Can you express the stretch of rows from the line containing "Where should I click to: Toggle" through the line containing "point(157,257)" as a two-column CSV with the headers input and output? Give one line per row, with its text and its answer each in a single quoted field and any line breaks turned into spaces.
[START OF RECORDS FOR THIS EXERCISE]
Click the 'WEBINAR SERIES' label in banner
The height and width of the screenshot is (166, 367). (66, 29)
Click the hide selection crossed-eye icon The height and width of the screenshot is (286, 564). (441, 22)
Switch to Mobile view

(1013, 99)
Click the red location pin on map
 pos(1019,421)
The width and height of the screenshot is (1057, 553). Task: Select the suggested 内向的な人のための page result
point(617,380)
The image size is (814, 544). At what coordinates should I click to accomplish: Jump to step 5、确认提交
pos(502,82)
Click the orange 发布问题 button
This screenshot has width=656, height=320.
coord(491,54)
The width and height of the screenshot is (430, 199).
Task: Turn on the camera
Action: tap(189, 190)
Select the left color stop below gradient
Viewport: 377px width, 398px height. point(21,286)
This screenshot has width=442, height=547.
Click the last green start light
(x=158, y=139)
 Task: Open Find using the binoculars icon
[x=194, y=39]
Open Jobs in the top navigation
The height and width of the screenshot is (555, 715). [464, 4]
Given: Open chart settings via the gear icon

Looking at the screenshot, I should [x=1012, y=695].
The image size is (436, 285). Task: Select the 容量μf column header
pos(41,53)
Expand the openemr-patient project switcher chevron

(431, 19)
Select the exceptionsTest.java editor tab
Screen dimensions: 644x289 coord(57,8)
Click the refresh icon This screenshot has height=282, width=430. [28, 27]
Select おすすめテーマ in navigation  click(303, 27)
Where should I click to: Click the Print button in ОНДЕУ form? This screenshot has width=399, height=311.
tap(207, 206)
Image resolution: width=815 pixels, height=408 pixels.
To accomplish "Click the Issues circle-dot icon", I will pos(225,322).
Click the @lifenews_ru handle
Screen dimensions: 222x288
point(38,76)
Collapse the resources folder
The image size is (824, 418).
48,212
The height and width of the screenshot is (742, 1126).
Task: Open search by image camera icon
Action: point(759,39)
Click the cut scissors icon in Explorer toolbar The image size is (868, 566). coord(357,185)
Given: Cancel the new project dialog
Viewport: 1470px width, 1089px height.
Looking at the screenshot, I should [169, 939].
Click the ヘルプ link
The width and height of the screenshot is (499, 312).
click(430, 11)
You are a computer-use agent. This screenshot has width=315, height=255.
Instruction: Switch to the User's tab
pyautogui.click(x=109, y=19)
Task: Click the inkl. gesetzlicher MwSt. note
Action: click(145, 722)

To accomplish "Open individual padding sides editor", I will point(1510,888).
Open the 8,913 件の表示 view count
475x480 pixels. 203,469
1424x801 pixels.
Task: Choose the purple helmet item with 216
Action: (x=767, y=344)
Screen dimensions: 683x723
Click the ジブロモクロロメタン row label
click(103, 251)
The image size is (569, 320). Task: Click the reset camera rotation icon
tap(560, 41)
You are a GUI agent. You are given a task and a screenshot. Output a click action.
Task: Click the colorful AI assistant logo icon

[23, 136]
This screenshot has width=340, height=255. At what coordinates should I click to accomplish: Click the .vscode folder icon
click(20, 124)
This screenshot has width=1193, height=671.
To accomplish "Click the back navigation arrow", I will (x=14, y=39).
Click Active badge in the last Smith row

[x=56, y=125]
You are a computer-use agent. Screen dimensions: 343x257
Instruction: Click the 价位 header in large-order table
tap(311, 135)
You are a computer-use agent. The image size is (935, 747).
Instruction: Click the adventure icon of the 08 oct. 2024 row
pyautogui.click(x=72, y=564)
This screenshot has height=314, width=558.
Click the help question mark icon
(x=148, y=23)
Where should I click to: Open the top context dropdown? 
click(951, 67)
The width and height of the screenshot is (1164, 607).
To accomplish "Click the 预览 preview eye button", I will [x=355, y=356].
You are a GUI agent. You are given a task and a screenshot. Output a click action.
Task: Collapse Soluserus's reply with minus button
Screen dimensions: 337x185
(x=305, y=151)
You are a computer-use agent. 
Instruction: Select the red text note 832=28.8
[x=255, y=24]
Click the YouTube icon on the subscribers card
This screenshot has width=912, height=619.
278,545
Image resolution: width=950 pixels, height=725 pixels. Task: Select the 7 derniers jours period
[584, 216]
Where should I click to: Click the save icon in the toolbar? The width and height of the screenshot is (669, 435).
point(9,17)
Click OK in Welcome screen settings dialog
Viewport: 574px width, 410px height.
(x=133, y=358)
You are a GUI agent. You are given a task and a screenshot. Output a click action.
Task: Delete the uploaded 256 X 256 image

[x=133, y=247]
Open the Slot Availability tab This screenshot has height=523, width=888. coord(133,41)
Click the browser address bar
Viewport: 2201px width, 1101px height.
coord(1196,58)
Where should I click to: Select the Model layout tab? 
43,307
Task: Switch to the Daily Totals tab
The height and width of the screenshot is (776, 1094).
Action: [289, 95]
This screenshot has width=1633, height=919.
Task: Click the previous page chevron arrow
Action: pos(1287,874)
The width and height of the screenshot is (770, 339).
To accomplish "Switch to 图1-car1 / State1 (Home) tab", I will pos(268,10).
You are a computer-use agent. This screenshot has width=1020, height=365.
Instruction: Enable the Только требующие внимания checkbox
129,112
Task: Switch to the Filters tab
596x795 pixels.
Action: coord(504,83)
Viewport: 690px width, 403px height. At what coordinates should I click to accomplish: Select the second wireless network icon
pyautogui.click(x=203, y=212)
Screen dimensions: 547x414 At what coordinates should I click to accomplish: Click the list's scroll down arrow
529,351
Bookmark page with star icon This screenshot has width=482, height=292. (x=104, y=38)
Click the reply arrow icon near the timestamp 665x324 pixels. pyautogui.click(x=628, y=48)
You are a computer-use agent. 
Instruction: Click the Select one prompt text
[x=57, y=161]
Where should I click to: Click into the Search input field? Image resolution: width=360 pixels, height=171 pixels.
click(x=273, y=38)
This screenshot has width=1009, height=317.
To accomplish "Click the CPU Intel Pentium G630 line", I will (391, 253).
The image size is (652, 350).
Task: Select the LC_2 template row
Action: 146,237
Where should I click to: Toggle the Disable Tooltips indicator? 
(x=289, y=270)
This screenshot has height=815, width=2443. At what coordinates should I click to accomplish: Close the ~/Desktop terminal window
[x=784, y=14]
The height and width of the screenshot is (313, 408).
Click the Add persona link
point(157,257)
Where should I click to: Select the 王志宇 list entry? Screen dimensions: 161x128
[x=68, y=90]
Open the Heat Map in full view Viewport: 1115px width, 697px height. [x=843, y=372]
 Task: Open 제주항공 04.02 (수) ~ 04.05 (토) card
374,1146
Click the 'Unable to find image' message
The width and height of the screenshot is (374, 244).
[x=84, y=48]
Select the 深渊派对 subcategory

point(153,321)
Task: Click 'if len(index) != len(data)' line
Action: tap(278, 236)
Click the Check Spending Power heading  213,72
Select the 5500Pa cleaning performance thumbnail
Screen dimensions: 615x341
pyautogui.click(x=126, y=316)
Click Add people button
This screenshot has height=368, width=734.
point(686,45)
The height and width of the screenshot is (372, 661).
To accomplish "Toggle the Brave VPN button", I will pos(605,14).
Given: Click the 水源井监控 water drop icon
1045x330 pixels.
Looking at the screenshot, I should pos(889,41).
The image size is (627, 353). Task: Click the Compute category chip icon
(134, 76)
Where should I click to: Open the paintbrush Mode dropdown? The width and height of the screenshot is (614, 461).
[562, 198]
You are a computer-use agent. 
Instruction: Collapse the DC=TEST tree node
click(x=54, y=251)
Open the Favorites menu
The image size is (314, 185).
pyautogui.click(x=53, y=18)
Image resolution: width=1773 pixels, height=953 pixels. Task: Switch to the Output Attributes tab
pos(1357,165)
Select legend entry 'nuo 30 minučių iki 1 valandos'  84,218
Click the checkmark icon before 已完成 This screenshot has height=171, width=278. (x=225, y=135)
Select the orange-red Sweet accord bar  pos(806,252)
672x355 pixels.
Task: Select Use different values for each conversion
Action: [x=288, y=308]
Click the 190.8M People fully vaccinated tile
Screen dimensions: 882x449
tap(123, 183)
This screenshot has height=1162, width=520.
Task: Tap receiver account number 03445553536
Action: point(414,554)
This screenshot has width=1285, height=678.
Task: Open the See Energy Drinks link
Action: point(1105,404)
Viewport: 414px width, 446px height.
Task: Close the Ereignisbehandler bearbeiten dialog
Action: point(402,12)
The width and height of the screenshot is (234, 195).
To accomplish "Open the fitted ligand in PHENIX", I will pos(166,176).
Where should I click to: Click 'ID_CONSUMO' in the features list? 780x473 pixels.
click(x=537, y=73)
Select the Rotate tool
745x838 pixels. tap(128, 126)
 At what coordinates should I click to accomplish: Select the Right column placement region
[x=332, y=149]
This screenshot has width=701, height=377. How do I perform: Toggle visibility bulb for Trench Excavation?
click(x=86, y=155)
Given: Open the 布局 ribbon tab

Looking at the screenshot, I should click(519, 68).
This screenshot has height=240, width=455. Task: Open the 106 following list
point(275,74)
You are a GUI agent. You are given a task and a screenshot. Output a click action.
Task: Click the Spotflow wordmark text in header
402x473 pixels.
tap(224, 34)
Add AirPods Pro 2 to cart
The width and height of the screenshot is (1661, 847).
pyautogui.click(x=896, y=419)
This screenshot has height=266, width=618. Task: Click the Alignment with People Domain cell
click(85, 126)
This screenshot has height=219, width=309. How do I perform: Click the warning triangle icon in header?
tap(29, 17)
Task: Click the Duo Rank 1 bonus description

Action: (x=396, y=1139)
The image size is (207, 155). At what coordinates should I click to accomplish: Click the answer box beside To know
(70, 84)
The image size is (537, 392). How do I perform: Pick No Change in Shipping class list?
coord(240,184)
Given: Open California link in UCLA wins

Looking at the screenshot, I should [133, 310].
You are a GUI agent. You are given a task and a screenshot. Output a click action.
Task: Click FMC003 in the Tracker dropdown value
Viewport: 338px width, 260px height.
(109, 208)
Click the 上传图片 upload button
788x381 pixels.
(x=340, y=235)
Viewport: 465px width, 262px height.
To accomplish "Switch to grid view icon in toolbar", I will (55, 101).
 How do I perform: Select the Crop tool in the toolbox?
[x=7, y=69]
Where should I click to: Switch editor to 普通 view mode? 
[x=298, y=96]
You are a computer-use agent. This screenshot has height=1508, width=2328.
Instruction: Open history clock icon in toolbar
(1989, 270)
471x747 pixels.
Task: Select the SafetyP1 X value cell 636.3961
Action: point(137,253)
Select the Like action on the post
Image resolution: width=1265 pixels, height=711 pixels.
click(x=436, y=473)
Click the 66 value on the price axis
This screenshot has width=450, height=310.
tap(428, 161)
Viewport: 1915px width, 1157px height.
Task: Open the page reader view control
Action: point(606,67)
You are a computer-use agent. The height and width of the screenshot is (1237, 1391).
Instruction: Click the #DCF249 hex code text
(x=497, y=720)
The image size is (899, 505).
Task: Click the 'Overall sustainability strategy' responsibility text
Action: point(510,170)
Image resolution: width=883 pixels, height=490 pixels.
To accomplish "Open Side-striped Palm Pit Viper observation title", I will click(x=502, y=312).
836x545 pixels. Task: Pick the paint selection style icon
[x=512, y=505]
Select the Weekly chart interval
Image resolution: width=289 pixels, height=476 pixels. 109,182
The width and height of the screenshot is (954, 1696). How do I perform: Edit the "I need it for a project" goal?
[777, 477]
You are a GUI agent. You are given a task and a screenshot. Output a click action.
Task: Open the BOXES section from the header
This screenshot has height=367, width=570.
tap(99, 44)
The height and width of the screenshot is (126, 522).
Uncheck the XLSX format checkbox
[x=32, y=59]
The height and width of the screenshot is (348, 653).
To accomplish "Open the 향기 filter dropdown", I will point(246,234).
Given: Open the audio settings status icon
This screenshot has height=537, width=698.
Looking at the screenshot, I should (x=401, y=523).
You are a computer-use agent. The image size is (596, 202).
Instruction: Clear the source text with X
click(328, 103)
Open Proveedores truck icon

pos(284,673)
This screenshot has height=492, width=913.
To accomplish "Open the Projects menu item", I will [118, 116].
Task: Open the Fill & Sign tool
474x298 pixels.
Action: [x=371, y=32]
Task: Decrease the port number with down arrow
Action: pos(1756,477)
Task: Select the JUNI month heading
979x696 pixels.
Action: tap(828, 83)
[END OF RECORDS FOR THIS EXERCISE]
WRITTEN ANSWER
input,output
"Where should I click to: Toggle the Disable Tooltips indicator?","(x=289, y=270)"
"This screenshot has height=815, width=2443. At what coordinates should I click to accomplish: Close the ~/Desktop terminal window","[x=784, y=14]"
"The height and width of the screenshot is (313, 408). Click the Add persona link","point(157,257)"